“But that might only make them regenerate—”
“We’ll figure it out!” Kase shouted, swinging at another soul and missing. The man grabbed Kase’s wrist. Kase screamed. The man’s fingers seared into his skin like fire.
Hallie’s hand shot out, her fingers glowing. “Anora van esque vral!”
The soul in front of him puffed into golden mist. His sooty fingerprints encircled Kase’s wrist, but whatever she’d done had worked.
Hallie thrust out her power, the words a chant. The trio worked their way toward where Navara had been.
“Try again, Hallie!” Skibs said. “Addmaxima!”
“Anora van esque vral maxima!” Hallie shouted.
Golden light flared out from her hands, drowning the room in brilliance.
The souls vanished into glittering mist.
Hallie fell to her knees.
Kase dropped beside her.
“No!Kase!” Skibs screamed.
He looked up to see Eravin’s glittering midnight sword arcing toward Hallie. Skibs swung the shadow sword. Missed. Kase fumbled for his own, raising it only a second beforeEravin’s sliced through Hallie’s skull. The strike vibrated through his arm and shoulder, aching horribly.
He groaned against the strain. Skibs pulled Hallie away, but Kase couldn’t get off his knees.
“Yrea va na tari!”
Golden fire blasted Eravin in the side, engulfing and knocking him sideways.
Hallie.
Kase’s sword flew from his hands. He scrambled toward it just as Eravin recovered enough to send more glittering black energy at her. Kase’s fingers gripped his shining sword, and he flung himself to his feet, launching at Eravin.
“No!”
His father’s sword, the one fabled to belong to a Yalven legend, blazed like lightning through the air, its arc aflame with searing white-gold.

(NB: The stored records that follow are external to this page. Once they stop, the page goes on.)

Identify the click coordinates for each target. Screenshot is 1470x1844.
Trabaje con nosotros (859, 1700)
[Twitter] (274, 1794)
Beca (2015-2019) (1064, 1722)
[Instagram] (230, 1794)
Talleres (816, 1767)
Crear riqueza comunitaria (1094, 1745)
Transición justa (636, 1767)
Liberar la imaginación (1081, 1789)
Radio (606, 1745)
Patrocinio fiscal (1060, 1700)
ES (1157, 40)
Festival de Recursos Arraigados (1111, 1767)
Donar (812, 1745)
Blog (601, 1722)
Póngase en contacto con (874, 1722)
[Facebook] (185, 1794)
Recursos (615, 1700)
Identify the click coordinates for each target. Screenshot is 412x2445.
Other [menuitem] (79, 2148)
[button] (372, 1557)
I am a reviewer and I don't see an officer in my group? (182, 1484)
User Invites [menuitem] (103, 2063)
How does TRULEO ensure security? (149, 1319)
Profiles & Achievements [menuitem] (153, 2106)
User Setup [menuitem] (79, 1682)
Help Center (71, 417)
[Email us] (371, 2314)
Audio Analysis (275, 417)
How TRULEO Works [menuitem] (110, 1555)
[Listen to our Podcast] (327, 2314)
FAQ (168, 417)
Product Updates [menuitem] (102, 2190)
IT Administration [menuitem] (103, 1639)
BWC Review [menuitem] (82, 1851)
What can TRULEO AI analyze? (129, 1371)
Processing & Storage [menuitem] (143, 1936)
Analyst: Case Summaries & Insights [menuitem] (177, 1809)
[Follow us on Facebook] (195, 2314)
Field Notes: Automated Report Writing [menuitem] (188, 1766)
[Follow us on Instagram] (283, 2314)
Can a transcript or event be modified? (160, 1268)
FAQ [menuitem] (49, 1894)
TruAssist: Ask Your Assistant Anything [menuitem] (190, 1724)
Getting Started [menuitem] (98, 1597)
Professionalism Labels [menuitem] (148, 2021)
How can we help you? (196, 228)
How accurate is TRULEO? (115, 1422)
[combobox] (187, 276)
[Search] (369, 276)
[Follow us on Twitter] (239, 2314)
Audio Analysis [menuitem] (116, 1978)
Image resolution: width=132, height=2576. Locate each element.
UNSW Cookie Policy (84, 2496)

In the second before the sword connected with his neck, Eravin turned, looking directly at Kase. His eyes were no longer solid black.
They were dark brown and unmarred.
Sad, anguished.
The shining sword sliced through muscle and sinew, bone and skin, black blood spraying Kase. It boiled. Kase screamed as it licked his skin like liquid flame. Eravin’s head rolled off his shoulders and his body collapsed forward, his blood like a night sky without stars, spilling onto the ground.
Kase fell to his knees. He dropped the sword.
Everything burned.
Everything blurred.
He couldn’t see. It had all happened so fast. His heart was going to beat out of his chest. Fire seared his insides like he’d drunk a gallon of acid. Whatever Eravin had punched him with earlier raged in his blood.
He was going to die just like his father.
A thousand memories, the worst ones, assaulted him as he knelt, his skin burning. The pain of breaking his arm when he was seven. The sickness that had taken both his grandparents. Each disappointed look from his father. A dozen near-death experiences with Eravin.